In queste ore, gli Stati Uniti, hanno diramato comunicazione a tutti i cittadini americani in Libia, di lasciare “immediatamente” il paese per via della situazione “imprevedibile ed instabile”, spiegando ai turisti che devono esser “consapevoli del fatto che essi potrebbero essere rapiti, attaccati o uccisi. A causa di problemi legati alla sicurezza” ha avvertito il Dipartimento di Stato americano. “È stato limitato il personale dell’ambasciata americana a Tripoli, che non ha quindi che mezzi molto limitati per aiutare i cittadini americani in Libia”. L’America vive in queste ore, il trauma dell’attentato avvenuto a Bengasi contro il consolato statunitense, l’11 settembre 2012, in cui persero la vita quattro americani; tra loro c’era l’ambasciatore, Christopher Stevens.

Con l’attentato che ha colpito l’abitazione del Ministro degli Interni in Tunisia, e che è stata organizzata contro il governo al potere di matrice islamista e con la richiesta di un nuovo governo, l’assetto geopolitico del Nordafrica è estremamente sbilanciato e fa crescere l’apprensione dell’Occidente, che ha già molto da fare per la situazione in Nigeria, quella siriana e l’incessante guerra ucraina.

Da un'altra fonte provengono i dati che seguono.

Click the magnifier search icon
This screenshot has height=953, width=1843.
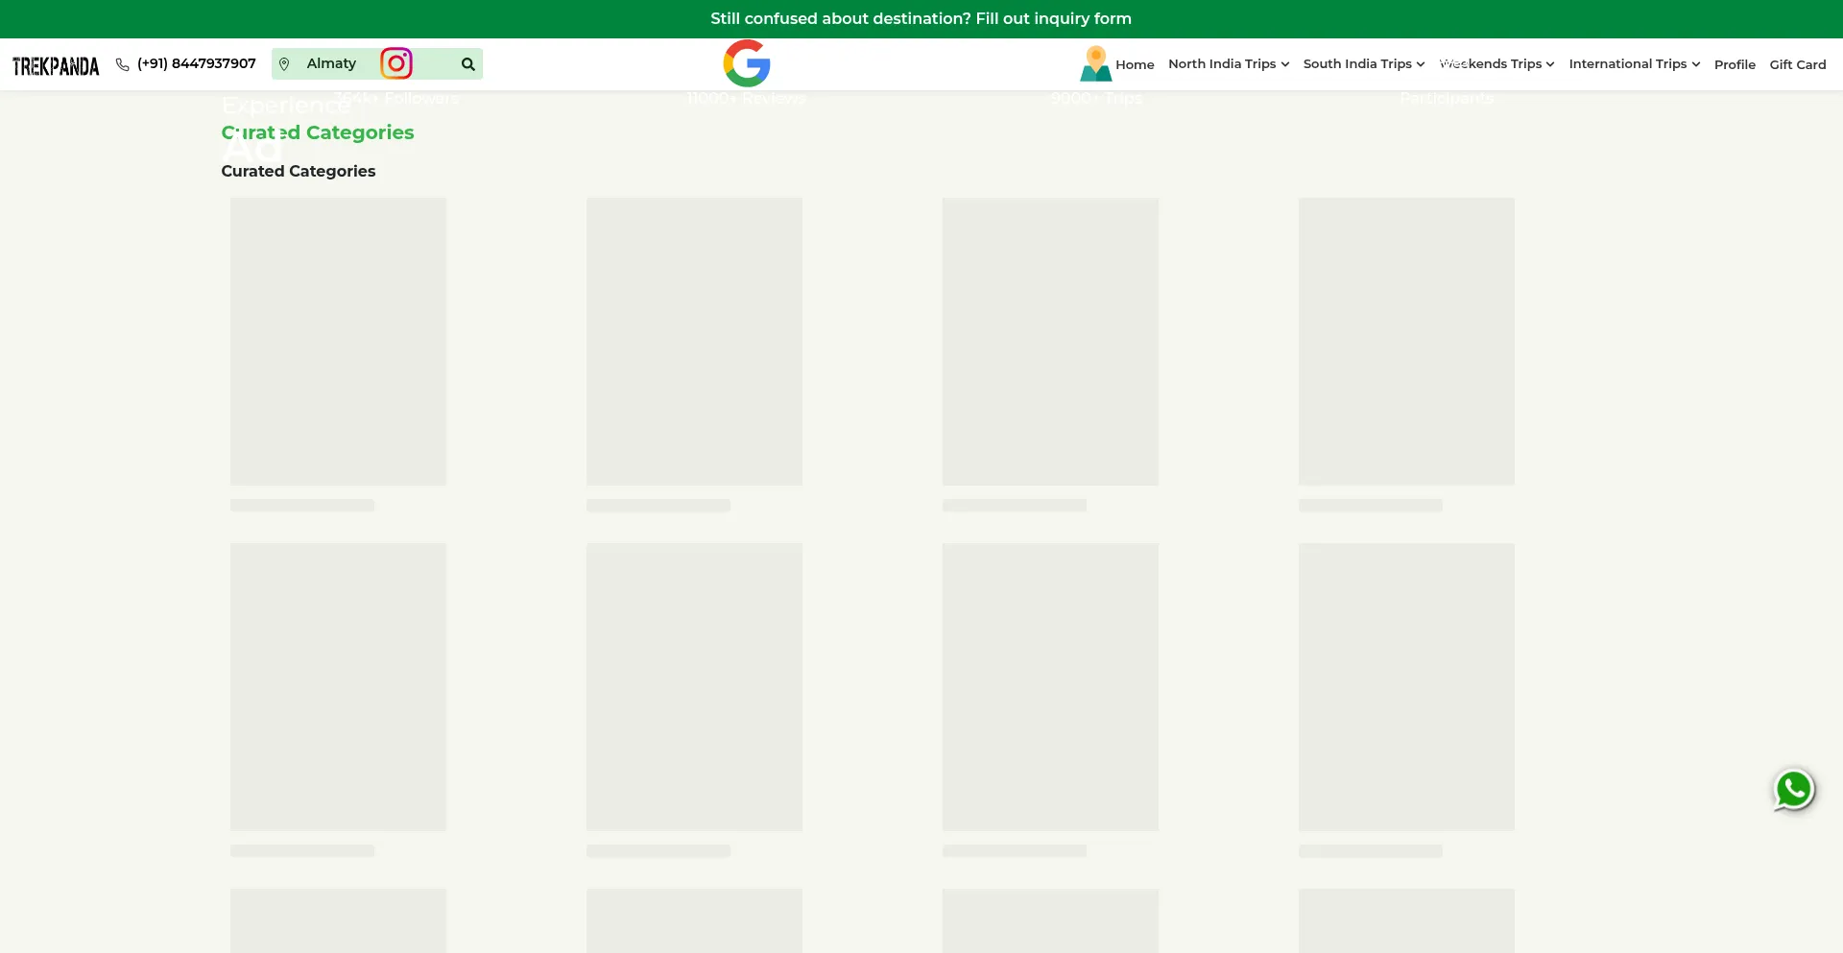coord(468,64)
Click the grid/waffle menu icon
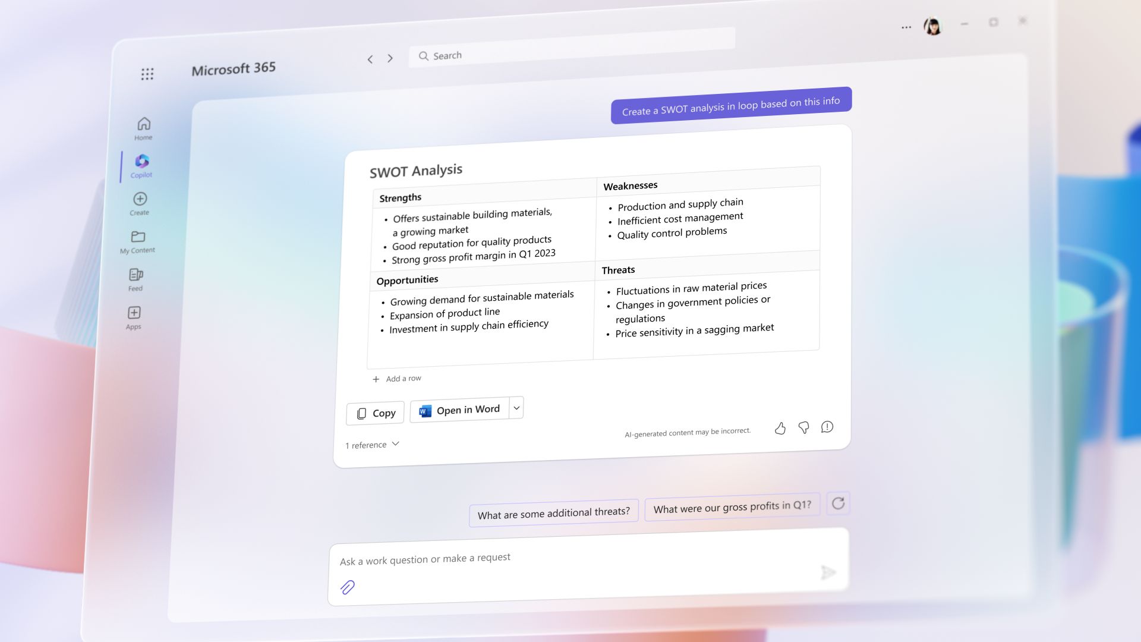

E anche in Egitto, la situazione politica è molto delicata. Qui da due giorni, le urne sono aperte per eleggere il nuovo Presidente e la Commissione Elettorale ha aggiunto un terzo giorno, oggi per l’appunto, per dar modo agli elettori di recarsi a votare ed alzare il quorum. Il vincitore indiscusso si conosce già, è Abd al-Fattah Khalil al-Sisi, un generale che a quanto sembra, vorrebbe esser il successore di Nasser. Il neo Presidente, proviene dalla Fratellanza Musulmana, e rappresenta l’idea di uno Stato ancora afflitto, come lo è una parte considerevole del Continenete africano, da una visione del potere di tipo accentratore ed estremista, in cui il nome di Allah, è il vessillo degli estremismi e della lotta fratricida.

La parola democrazia, qui è ancora un concetto astratto dove i brogli e la campagna elettorale sono controllati dalle fazioni islamiche e il lancio dell’altra candidatura, quella di Hamdin Sabahi, è stata solo uno specchietto per le allodole per far credere che tutto si sia svolto sotto l’egida del pluralismo e del confronto aperto. Sabbahi da parte sua, è sospettoso sulla regolarità del voto ed ha ragione ad esserlo, ma la Commissione Elettorale ha detto che la possibilità di un giorno in più per votare “seguiva il volere del popolo”.

Ma la stampa locale ha raccontato che fuori dai seggi, proprio quel popolo, è rimasto stupefatto dal prolungamento del voto; segno evidente che al di là di ogni volontà dell’elettorato, quello che conta è la vittoria plebiscitaria del Prescelto.